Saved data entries
= = = =
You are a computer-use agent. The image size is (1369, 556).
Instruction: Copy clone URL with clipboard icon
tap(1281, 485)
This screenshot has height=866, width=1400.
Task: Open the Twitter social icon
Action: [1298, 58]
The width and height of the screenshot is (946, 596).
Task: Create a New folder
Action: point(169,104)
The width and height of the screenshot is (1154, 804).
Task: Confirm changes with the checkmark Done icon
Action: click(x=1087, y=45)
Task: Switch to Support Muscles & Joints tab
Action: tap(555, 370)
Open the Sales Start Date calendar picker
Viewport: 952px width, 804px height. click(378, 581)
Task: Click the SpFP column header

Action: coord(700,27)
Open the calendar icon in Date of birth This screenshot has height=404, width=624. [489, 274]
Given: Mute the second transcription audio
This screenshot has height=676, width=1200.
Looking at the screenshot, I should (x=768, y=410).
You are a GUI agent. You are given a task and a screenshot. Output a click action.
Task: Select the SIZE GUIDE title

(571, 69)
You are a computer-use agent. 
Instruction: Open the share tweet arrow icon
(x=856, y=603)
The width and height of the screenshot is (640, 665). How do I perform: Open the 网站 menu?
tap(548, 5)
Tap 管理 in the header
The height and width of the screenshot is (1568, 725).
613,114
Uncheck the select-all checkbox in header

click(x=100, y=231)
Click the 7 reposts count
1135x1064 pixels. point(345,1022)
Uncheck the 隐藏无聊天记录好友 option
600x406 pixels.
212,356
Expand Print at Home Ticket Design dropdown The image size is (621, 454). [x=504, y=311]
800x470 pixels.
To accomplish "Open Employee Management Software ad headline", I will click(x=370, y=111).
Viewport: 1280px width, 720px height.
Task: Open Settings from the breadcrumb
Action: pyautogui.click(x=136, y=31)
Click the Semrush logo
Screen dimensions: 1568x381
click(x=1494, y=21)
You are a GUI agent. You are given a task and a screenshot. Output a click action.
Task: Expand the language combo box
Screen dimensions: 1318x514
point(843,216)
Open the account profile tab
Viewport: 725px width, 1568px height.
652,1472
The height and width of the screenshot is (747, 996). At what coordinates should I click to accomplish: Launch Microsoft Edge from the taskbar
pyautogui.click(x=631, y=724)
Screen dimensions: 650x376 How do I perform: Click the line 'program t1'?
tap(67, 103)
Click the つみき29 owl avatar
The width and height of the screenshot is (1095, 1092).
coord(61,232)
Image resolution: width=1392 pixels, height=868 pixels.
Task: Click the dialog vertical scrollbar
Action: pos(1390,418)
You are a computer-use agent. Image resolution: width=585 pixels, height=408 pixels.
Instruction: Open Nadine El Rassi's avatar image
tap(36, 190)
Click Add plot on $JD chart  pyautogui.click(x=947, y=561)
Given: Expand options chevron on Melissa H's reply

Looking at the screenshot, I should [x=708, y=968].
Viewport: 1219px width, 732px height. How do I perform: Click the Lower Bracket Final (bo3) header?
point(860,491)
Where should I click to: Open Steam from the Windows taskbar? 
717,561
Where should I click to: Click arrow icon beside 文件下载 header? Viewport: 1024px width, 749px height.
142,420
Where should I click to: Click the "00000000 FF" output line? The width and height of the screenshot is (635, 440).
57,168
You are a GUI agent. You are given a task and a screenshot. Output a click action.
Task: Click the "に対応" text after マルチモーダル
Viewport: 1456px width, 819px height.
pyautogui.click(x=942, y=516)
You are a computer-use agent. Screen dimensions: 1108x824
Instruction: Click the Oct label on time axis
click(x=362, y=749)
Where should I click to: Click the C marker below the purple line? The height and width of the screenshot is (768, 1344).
= = = =
Your goal: Report each line of the records that holds the word "agent".

Output below:
You are a computer-use agent. The image size is (1369, 556).
You are a GUI agent. You are given a task and a screenshot. Output a click action.
You are a computer-use agent. 
You are a GUI agent. You are given a task and a screenshot. Output a click action.
You are a computer-use agent. Image resolution: width=585 pixels, height=408 pixels.
You are a GUI agent. You are given a task and a screenshot. Output a click action.
You are a computer-use agent. Screen dimensions: 1108x824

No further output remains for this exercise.